**Passage to read**
= = =

All of this was hidden from me because of my afore-mentioned denial skills. It’s only in the past few weeks that I’ve realized I am not an open book with the vast majority of people in my life. Friends and relatives have complained that they can never get anything out of me. I tend to redirect conversations back to the other person if things get too serious. Part of me is still fiercely guarded, and I was the last to know about it. I tend to pull back when I sense someone is starting to understand me a little too well, and the moments in which I do overshare happen because I am so closed-up the rest of the time.

Lately, I’ve been sidelining my emotional needs less. I’ve been reminding myself that those who love me are pleased when I share my burdens and hurt when I don’t. I should not shy away from love’s vulnerable imperative. I should receive it as the counterintuitive, subversive gift that it is.

= = =

Please retype the passage about being guarded, beginning at the words "All of this" and stopping after the words "of the time.".

= = =

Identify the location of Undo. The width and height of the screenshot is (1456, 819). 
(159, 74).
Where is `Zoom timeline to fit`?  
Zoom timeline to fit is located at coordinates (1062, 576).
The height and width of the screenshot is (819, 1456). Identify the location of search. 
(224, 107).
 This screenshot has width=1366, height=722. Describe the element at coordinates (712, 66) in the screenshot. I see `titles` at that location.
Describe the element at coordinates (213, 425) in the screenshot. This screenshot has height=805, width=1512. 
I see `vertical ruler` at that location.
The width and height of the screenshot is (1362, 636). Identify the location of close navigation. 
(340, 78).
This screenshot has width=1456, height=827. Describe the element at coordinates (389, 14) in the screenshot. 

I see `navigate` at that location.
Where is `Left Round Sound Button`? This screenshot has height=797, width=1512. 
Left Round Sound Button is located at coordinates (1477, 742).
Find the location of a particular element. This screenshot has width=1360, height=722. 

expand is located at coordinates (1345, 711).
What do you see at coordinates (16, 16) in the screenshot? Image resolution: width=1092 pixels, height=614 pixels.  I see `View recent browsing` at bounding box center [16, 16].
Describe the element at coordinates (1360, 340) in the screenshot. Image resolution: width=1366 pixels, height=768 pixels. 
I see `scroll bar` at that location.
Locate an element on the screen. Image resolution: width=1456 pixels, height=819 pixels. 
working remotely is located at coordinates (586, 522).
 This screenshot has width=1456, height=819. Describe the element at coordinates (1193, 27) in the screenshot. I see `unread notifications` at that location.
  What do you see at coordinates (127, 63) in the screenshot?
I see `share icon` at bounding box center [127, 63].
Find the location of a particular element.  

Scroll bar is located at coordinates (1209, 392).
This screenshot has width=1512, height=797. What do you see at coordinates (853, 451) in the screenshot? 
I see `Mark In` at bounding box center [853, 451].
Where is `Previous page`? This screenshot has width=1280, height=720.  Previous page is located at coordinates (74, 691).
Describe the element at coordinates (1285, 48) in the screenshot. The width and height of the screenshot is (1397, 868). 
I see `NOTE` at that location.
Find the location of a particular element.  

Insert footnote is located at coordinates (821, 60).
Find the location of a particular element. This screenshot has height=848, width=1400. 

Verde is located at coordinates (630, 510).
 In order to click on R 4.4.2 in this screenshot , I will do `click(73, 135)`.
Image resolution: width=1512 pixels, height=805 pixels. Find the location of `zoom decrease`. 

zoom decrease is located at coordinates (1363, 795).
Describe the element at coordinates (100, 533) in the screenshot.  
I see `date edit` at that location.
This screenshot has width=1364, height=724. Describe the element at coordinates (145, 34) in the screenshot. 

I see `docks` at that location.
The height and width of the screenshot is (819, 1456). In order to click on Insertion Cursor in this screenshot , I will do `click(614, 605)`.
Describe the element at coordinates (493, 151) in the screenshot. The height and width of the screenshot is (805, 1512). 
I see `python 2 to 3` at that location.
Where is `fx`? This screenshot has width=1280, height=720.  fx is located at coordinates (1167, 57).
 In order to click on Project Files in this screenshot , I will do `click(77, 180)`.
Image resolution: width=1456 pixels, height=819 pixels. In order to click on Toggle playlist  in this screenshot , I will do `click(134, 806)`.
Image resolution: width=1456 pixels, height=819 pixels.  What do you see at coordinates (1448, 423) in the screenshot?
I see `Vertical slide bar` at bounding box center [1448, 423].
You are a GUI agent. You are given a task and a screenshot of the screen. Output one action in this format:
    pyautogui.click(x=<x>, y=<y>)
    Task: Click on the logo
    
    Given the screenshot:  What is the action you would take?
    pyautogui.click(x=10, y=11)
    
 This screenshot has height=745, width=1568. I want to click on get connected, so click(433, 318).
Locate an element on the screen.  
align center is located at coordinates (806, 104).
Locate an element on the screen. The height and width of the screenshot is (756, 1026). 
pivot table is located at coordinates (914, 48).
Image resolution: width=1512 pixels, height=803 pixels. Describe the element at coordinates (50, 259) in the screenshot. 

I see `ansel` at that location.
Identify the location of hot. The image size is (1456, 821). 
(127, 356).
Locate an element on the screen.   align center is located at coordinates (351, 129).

= = =

**Result**
All of this was hidden from me because of my afore-mentioned denial skills. It’s only in the past few weeks that I’ve realized I am not an open book with the vast majority of people in my life. Friends and relatives have complained that they can never get anything out of me. I tend to redirect conversations back to the other person if things get too serious. Part of me is still fiercely guarded, and I was the last to know about it. I tend to pull back when I sense someone is starting to understand me a little too well, and the moments in which I do overshare happen because I am so closed-up the rest of the time.